_TEXT EXCERPT_
○ ○ ○ ○

The Enrollment Roller Coaster
Monthly enrollment counts reveal a pattern most states never see
Every fall, schools count their students for funding purposes. But by the time spring arrives, many of those students are gone.
In most states, we don’t really have a way to know how enrollment changes across the school year. But because Washington state conducts monthly counts, and uses those counts to drive funding levels, we can get a sense of how this might be playing out in other places.
The chart below shows monthly K-12 enrollment in Washington from 2016 through the current school year. The pattern is remarkably consistent. Enrollment rises from September to October and then gradually declines throughout the rest of the school year. By May, districts are serving about 1% fewer students than they reported in October.
This year, that amounted to roughly 11,000 fewer students.
The COVID-19 pandemic disrupted overall enrollment levels, but it did not fundamentally change the within-year pattern. Before the pandemic and after it, Washington schools typically lost about 1% of their students between fall and spring.
Most states would never see this pattern. States that rely on a single fall count date may be funding schools based on enrollment levels that are higher than what districts serve for much of the school year. And, not only can Washington see these within-year patterns because they conduct monthly counts, the patterns may be smaller than they are in places with only a single fall count.
That matters for both state and local policymakers. If policymakers are basing funding and staffing models on October enrollment counts, it's a bit like designing a gym around the surge of new members who show up in January rather than the number who are still attending by spring.
The obvious question is what happens to these students. Given the rebound each fall, the graph likely reflects a combination of family mobility, transfers to private schools or homeschooling, and dropout and re-engagement patterns. States that rely on a single fall count may want to understand whether they experience similar within-year declines and how those patterns affect funding and staffing decisions.

○ ○ ○ ○

_WORK ITEM_
According to the enrollment text, roughly how many fewer students were Washington districts serving by May this year than they reported in October?

○ ○ ○ ○

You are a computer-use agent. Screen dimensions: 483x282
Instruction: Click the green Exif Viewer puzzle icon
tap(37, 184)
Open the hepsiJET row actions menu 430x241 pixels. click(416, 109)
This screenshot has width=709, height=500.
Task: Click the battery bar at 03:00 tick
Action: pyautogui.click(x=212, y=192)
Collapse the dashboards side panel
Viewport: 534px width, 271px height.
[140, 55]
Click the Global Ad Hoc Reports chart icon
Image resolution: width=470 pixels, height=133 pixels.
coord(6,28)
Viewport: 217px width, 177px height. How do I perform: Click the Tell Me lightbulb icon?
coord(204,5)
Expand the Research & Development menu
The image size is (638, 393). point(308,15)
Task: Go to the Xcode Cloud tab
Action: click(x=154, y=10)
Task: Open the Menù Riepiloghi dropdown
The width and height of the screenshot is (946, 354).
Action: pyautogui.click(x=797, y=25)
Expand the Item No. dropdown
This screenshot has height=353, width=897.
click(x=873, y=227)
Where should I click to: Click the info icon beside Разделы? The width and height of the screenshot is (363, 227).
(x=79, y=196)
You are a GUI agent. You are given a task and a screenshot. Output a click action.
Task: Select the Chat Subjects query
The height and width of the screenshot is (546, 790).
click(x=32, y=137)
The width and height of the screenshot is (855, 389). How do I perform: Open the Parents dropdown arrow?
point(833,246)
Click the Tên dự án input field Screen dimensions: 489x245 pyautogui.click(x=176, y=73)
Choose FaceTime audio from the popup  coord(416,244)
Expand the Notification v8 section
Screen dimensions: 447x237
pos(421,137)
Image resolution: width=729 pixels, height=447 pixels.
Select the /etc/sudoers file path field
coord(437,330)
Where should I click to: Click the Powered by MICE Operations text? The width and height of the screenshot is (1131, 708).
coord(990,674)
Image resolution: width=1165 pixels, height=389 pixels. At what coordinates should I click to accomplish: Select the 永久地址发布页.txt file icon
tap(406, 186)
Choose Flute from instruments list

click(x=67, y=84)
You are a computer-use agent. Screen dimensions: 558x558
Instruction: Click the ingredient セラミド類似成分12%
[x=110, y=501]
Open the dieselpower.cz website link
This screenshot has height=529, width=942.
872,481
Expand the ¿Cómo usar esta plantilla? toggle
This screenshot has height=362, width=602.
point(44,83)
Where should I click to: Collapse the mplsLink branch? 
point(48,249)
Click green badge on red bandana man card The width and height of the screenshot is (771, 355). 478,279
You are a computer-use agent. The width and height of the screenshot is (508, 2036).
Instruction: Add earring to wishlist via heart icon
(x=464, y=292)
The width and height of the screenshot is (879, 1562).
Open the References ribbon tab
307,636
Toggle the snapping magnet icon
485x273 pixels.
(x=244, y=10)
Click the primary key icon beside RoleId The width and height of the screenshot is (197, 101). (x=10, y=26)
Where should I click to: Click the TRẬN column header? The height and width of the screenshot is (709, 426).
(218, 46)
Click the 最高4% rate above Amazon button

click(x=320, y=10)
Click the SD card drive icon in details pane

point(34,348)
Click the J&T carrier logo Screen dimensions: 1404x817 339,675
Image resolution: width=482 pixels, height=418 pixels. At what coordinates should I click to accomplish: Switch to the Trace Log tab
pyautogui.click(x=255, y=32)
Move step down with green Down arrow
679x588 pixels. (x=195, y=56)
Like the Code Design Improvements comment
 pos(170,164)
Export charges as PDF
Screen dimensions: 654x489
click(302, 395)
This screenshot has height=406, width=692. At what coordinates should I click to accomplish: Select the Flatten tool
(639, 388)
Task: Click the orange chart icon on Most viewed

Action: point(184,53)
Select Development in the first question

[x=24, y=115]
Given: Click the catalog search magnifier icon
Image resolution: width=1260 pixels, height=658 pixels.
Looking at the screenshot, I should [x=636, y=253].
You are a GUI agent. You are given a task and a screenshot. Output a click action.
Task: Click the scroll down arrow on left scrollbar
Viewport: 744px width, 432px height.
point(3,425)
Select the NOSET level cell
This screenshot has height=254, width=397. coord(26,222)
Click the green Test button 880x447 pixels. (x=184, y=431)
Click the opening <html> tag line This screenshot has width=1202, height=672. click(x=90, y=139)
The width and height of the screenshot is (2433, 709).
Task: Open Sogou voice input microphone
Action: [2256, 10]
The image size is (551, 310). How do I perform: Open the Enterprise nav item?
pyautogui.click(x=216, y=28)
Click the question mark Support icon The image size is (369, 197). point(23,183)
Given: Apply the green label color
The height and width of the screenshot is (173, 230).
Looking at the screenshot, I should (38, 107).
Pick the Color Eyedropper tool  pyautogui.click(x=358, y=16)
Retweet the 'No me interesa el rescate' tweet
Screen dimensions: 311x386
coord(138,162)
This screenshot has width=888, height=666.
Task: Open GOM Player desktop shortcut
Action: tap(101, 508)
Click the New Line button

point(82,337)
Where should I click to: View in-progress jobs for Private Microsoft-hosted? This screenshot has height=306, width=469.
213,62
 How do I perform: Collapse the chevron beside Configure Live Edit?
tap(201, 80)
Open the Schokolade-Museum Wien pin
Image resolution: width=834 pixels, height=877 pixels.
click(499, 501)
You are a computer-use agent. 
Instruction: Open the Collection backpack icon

○ ○ ○ ○

_FINISHED TASK_
Roughly 11,000 fewer students.